Restait l'expression collective, aujourd'hui examinée par la Cour européenne des droits de l'homme. La Cour s'est prononcé le 2 octobre sur l'interdiction, en France et à la différence de la majorité des armées occidentales, des groupements professionnels militaires.

RESTRICTION N'EST PAS INTERDICTION

L'article 11 de la convention européenne, relatif à la liberté d'association, précise que l'exercice de cette liberté peut faire l'objet de restrictions légitimes pour les forces armées. Nul ne conteste l'intérêt évident de ne pas faire des armées des institutions « cogérées » par des syndicats. Mais l'interdiction totale d'un droit d'association professionnel raisonné des militaires semble difficile : restriction n'est pas interdiction. C'est ce que vient de décider la Cour européenne des droits de l'Homme.
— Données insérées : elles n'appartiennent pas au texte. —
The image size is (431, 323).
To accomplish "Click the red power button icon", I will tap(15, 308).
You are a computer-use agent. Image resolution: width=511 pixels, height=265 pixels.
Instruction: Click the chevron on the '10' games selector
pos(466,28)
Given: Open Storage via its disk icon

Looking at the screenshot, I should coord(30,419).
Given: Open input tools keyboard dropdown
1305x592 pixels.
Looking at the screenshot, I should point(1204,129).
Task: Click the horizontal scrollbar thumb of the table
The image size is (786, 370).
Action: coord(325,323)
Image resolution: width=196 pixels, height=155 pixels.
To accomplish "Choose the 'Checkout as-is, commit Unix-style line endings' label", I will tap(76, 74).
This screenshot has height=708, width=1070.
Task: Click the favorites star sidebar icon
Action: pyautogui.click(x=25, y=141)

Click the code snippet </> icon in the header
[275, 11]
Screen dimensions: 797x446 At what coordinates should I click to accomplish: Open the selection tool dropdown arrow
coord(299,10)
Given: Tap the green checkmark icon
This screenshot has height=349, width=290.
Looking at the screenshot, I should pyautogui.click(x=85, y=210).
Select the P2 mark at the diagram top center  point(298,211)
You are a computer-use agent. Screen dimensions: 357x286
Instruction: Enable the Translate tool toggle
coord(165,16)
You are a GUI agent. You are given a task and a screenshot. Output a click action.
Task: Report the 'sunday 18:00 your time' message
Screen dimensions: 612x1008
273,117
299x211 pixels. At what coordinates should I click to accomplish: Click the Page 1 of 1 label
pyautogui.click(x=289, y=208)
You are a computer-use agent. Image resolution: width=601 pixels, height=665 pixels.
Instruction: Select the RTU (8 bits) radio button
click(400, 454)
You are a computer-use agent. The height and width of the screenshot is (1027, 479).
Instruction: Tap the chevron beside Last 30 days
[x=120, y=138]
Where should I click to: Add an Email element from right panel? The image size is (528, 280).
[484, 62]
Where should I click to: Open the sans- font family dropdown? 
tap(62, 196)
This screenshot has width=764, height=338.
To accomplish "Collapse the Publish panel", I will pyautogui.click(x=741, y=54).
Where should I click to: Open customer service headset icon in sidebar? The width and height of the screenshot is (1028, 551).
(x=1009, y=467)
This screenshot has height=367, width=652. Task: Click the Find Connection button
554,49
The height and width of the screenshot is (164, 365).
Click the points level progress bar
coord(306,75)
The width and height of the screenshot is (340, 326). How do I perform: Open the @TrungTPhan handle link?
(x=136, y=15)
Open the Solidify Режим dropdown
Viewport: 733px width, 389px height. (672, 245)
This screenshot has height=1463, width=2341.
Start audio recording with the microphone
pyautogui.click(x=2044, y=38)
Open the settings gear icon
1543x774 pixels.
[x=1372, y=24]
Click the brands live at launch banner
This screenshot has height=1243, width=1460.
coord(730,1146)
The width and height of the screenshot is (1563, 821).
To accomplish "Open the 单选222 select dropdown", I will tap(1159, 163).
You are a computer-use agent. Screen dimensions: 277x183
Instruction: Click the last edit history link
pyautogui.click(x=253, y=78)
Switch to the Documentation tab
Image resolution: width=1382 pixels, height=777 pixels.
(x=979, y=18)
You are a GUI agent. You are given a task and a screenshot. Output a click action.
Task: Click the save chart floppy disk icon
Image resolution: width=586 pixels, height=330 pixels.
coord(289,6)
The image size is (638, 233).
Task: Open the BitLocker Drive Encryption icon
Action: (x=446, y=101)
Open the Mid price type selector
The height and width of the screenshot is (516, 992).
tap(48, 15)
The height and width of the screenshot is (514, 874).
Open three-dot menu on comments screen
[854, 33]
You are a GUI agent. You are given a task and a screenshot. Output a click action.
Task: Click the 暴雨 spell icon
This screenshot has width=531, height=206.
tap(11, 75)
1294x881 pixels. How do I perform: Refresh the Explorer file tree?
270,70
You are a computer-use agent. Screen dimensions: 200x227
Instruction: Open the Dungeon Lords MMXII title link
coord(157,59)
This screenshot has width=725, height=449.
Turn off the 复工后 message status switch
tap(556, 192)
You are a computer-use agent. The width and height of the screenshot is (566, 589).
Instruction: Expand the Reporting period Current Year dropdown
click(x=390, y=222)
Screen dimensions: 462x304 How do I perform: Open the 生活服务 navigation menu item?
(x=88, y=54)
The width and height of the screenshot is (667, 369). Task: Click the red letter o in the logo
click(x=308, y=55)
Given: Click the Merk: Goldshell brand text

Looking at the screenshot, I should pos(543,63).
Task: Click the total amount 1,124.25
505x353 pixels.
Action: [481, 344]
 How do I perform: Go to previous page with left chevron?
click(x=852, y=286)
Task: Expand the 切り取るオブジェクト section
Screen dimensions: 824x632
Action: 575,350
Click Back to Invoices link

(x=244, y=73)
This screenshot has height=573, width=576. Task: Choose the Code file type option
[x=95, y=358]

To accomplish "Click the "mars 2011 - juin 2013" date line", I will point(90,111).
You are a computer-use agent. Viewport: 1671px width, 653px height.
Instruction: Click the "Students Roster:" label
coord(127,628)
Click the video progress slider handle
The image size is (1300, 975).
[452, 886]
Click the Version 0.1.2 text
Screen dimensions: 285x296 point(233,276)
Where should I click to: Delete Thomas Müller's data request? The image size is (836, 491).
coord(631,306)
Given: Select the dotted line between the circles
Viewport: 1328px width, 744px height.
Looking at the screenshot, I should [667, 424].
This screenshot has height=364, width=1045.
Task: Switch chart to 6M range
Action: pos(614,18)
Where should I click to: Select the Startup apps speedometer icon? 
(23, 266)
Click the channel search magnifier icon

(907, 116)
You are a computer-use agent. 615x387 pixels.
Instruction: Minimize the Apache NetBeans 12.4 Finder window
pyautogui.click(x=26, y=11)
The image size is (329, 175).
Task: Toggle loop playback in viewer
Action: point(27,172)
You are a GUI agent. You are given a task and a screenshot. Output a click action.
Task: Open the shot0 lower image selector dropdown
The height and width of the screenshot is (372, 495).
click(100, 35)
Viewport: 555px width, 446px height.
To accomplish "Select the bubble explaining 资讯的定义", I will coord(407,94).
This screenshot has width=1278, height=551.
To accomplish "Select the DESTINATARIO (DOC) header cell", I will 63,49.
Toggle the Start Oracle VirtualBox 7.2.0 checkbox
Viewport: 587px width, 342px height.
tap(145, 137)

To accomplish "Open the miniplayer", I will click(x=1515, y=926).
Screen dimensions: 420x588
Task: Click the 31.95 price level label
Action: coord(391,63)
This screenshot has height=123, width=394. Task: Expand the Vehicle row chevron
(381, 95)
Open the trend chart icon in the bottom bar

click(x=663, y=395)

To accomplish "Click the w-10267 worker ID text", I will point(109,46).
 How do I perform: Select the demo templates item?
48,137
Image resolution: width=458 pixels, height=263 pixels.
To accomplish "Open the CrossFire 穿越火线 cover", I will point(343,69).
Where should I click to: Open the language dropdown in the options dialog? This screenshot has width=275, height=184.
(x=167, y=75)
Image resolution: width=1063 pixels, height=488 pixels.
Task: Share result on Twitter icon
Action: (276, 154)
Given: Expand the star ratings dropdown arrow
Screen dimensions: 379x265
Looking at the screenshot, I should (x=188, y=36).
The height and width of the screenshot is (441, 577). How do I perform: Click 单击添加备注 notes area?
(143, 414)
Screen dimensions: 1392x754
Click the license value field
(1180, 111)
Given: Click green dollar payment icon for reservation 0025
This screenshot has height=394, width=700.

En réalité, la reconnaissance d'un tel droit est d'abord une nécessité éthique : comment justifier moralement de priver de leur statut de citoyen ceux qui s'engagent à exposer leur vie pour tous ? Au-delà, l'expression collective sera, entre autres effets positifs, un moyen de favoriser le « lien armée-nation » : à nos soldats, à nos gendarmes d'échanger avec leurs concitoyens sur les questions de sécurité et de défense qui les concernent tous.

Il ne faut, certes, pas méconnaître les écueils toujours possibles du corporatisme, des intérêts catégoriels et des ambitions personnelles. Pourtant, je veux croire que ces femmes et ces hommes, servant sous nos drapeaux, apporteront bien autre chose aux débats publics.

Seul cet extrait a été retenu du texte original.